Além de serem partilhadas por utilizadores no Facebook, um dirigente local do Mouvement Réformateur (“Movimento Reformador”, em português), um partido de centro-direita belga, partilhou estas imagens com a legenda: “O PS [Partido Socialista da Bélgica] está salvo, os novos eleitores chegaram”.

A publicação foi de tal forma polémica que os administradores da página viram-se obrigados a retirar a publicação e levou o partido a emitir um comunicado, em que garantia que “não aprova este tipo de mensagens, de forma alguma!”. O dirigente acabaria por pedir a demissão.

Conclusão

A imagem tem vindo a ser partilhada e interpretada de várias formas. Há utilizadores que garantem que se tratam de refugiados europeus a chegar ao norte de África — por vezes, à América do Sul.
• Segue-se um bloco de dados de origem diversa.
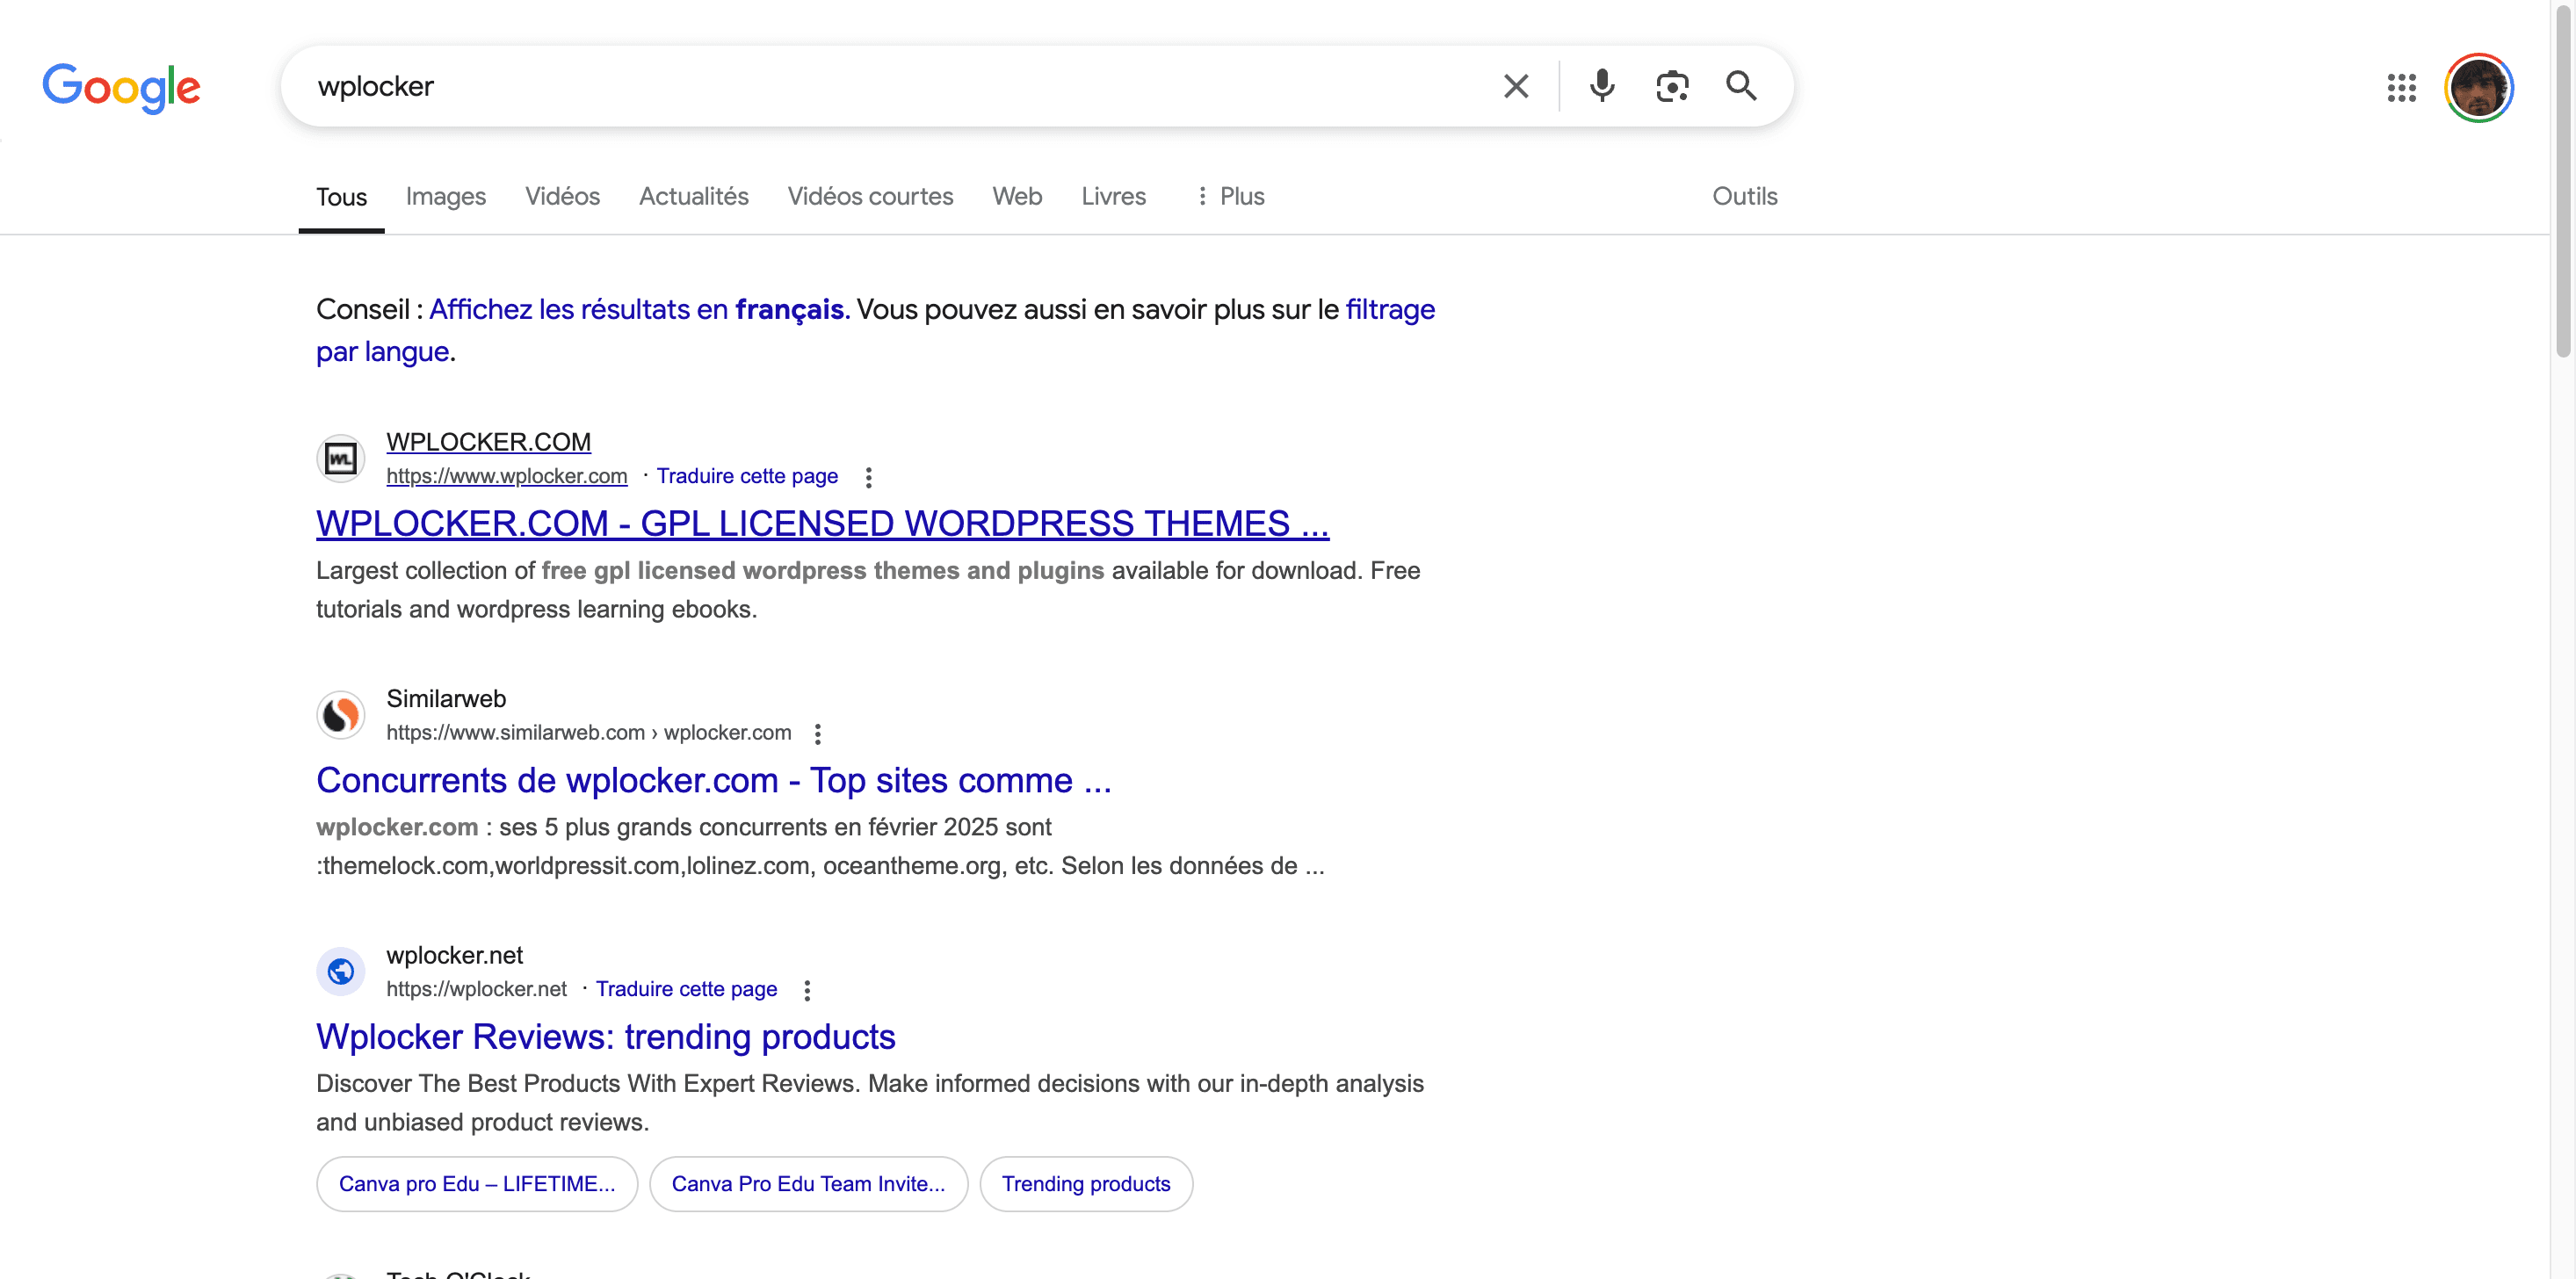Open the WPLOCKER.COM GPL Licensed WordPress Themes link
Viewport: 2576px width, 1279px height.
pos(822,523)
Noutros casos, é partilhada como se tratando de uma imagem atual de refugiados a tentar chegar a países europeus — nalguns casos, referem-se às pessoas que aparecem como sírios, outras vezes como libaneses.

Com tantas interpretações, as fotografias já foram usadas para defender quer opiniões anti-imigração quer pró-imigração e, assim, a publicação já ultrapassou, só num único post, as cem mil partilhas. Mas, na verdade, aquelas pessoas são refugiados albaneses a chegar ao porto de Bari, em Itália, em agosto de 1991.

Assim, segundo a classificação do Observador, este conteúdo é:

Errado

No sistema de classificação do Facebook, este conteúdo é:

FALSO: as principais alegações do conteúdo são factualmente imprecisas. Geralmente, esta opção corresponde às classificações “falso” ou “maioritariamente falso” nos sites de verificadores de factos.